## HRA Hierarchical Tissue Unit Annotation

In this notebook, we will build on [an existing one on hierarchical tissue unit annotation](https://github.com/HickeyLab/Hierarchical-Tissue-Unit-Annotation) by [Dr. John Hickey](https://bme.duke.edu/people/john-hickey/). Concretely, we will take a CSV file with cell positions, types, donor IDs, and extraction sites, and then create a nost-dist-vis widget. For more information and documentation on hra-jupyter-widgets, please see [https://github.com/x-atlas-consortia/hra-jupyter-widgets/blob/main/usage.ipynb](https://github.com/x-atlas-consortia/hra-jupyter-widgets/blob/main/usage.ipynb).

## Load libraries

In [None]:
# Import native packages
import time
import sys
import math
import os

In [None]:
#Install and import external packages
%pip install matplotlib
import matplotlib.pyplot as plt

%pip install pandas
import pandas as pd

%pip install seaborn
import seaborn as sns

%pip install numpy
import numpy as np

%pip install -U scikit-learn
from sklearn.neighbors import NearestNeighbors
from sklearn.cluster import MiniBatchKMeans
from sklearn.cluster import KMeans

%pip install ipywidgets
import ipywidgets as widgets

In [None]:
# Import hra-jupyter-widgets.

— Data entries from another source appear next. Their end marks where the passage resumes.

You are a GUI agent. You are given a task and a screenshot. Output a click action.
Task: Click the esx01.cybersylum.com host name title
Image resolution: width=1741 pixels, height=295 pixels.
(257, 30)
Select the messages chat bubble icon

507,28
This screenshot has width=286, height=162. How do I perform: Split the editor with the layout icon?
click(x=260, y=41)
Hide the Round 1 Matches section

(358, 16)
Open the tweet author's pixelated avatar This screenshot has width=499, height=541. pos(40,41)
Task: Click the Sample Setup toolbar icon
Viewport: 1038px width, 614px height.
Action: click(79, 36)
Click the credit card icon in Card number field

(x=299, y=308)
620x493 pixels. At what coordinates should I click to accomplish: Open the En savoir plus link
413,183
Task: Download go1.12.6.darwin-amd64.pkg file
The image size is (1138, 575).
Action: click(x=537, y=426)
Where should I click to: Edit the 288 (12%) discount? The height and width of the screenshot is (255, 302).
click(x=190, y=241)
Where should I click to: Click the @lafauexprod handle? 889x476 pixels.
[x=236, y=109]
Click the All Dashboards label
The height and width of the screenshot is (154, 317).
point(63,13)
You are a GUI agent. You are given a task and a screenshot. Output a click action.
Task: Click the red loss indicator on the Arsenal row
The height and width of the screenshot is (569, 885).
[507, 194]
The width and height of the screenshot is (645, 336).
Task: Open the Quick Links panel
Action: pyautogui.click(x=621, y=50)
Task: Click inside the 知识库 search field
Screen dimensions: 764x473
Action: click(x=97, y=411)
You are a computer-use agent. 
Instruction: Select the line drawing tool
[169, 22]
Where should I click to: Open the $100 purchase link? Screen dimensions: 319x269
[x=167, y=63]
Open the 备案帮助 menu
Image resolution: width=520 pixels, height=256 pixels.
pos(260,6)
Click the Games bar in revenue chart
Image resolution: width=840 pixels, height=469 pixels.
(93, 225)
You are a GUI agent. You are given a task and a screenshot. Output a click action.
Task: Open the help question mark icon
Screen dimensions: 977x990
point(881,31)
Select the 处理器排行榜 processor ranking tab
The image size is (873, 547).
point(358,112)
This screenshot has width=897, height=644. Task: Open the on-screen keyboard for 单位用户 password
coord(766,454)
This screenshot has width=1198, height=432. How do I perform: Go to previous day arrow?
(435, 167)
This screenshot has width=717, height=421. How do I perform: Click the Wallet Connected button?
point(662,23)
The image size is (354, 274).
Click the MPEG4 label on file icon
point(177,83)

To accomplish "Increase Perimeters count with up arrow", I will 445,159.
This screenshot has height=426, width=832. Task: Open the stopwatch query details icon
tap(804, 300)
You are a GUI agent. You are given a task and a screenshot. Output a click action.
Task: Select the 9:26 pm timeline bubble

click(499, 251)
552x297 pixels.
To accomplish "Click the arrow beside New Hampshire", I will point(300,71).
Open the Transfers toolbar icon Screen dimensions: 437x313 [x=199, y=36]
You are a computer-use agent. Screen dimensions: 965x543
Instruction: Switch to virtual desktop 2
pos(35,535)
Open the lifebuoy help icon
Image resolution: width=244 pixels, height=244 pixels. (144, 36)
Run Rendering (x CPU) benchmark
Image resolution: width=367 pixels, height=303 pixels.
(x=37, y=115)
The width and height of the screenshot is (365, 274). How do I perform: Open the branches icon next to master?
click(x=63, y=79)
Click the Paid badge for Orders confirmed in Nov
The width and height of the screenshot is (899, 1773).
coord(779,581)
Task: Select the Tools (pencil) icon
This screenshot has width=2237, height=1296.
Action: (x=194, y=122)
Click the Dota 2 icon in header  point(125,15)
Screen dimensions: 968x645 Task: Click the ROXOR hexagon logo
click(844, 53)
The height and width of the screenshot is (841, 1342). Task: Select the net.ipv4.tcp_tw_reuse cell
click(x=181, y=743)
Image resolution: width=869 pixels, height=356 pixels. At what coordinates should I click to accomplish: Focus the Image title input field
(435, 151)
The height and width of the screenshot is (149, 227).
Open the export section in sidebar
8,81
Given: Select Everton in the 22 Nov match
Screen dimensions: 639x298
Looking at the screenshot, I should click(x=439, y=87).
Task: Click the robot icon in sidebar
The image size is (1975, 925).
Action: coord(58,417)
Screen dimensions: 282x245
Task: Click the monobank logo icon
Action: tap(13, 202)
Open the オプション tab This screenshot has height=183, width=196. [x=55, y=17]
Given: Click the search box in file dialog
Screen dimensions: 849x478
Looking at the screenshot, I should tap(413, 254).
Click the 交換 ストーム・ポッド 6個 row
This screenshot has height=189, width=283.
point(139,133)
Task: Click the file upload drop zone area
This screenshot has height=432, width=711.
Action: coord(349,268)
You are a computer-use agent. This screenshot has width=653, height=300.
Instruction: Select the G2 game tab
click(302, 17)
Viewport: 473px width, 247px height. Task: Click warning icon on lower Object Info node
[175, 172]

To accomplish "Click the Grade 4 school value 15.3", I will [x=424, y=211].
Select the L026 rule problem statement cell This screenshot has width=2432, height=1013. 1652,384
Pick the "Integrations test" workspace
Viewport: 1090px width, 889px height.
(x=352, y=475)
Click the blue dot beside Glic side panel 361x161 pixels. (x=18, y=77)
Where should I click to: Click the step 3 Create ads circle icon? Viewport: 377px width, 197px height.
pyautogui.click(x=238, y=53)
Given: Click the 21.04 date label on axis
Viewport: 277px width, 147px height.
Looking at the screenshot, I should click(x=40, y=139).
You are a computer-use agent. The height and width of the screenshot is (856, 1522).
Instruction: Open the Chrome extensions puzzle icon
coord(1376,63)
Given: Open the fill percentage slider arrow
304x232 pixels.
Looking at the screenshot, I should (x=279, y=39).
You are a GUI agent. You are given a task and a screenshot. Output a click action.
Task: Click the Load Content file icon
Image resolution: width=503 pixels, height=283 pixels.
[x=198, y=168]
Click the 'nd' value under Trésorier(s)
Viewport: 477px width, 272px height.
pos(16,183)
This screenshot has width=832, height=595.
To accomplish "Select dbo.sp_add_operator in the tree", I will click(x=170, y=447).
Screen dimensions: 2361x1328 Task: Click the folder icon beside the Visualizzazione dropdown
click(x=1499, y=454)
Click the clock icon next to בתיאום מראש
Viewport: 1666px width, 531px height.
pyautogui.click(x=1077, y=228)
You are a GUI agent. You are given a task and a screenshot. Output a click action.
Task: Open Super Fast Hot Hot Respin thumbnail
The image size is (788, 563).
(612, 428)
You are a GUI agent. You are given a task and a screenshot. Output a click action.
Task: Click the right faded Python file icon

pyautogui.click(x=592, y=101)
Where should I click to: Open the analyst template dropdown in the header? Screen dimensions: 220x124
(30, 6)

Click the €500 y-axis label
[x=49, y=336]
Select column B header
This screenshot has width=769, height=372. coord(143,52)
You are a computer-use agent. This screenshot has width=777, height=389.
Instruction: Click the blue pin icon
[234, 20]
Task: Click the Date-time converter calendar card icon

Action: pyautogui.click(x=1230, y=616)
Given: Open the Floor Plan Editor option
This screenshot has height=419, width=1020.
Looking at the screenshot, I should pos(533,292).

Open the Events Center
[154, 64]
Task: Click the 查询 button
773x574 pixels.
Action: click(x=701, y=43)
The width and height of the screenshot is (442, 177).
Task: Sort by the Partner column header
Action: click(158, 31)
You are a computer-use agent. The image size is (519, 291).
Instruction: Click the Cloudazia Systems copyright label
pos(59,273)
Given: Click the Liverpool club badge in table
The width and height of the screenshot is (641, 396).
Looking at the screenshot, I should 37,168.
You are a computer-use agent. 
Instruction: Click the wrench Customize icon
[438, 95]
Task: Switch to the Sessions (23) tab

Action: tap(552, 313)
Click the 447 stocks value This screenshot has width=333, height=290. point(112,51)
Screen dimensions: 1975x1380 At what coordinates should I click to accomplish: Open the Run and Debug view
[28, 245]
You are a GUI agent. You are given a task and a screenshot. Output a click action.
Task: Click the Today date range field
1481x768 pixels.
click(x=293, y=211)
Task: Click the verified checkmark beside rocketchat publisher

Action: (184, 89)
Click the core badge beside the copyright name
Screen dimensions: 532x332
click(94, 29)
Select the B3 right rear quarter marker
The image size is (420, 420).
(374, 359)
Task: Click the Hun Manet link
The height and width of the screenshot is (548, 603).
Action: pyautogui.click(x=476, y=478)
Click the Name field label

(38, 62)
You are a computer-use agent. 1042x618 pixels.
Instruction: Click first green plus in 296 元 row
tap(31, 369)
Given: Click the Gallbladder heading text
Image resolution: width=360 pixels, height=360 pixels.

For documentation, please see https://github.com/x-atlas-consortia/hra-jupyter-widgets/blob/main/usage.ipynb
%pip install hra_jupyter_widgets
from hra_jupyter_widgets import (
    BodyUi,
    CdeVisualization,
    Eui,
    EuiOrganInformation,
    FtuExplorer,
    FtuExplorerSmall,
    MedicalIllustration,
    ModelViewer,
    NodeDistVis,
    Rui,
)

## Download data from Dryad

In [None]:
#  I tried using curl to download the CSV file from Dryad, but I got a 403 response (forbidden). So I downloaded the file manually via the browser from https://datadryad.org/stash/downloads/file_stream/2572152. Sicne it is 2.91 GB big, I added it to gitignore.
!curl -L https://datadryad.org/stash/downloads/file_stream/2572152 -o 23_09_CODEX_HuBMAP_alldata_Dryad_merged.csv

## Read data as DataFrame

In [None]:
# Read the CSV file and convert it to a df
df = pd.read_csv('data/23_09_CODEX_HuBMAP_alldata_Dryad_merged.csv', index_col=0)
df

In [None]:
# Only keep cells from one dataset by selecting 1 donor and 1 region
df_filtered = df[(df['donor'] == "B004") & (
    df['unique_region'] == "B004_Ascending")]

In [None]:
# Make new df with only x, y, and Cell Type columns (needed for node-dist-vis)
df_cells = df_filtered[['x', 'y', 'Cell Type']]
df_cells

In [None]:
# Next, let's define a function that turns a DataFrame into a node list that can then be passed into the CdeVisualization or NodeDistVis widget
def make_node_list(df:pd.DataFrame, is_3d:bool = False):
  """Turn a DataFrame into a list of dicts for passing them into a HRA widget

  Args:
      df (pd.DataFrame): A DataFrame with cells
  """
  if not is_3d:
    df.loc[:, 'z'] = 0
  
  node_list = [{'x': row['x'], 'y': row['y'], 'z': row['z'], 'Cell Type': row['Cell Type']}
                 for index, row in df.iterrows()]

  return node_list
  

In [None]:
# Prepare df_cells for visualization with NodeDistVis widget
node_list = make_node_list(df_cells, False)
node_list

In [None]:
# Finally, let's instantiate the NodeDistVis class with some parameters. We pass in the node_list, indicate Endothelial cells as targets for the edges. 
# As we are not supplying an edge list, we need to provide a max_edge_distance, which is set to 1000 (generiously)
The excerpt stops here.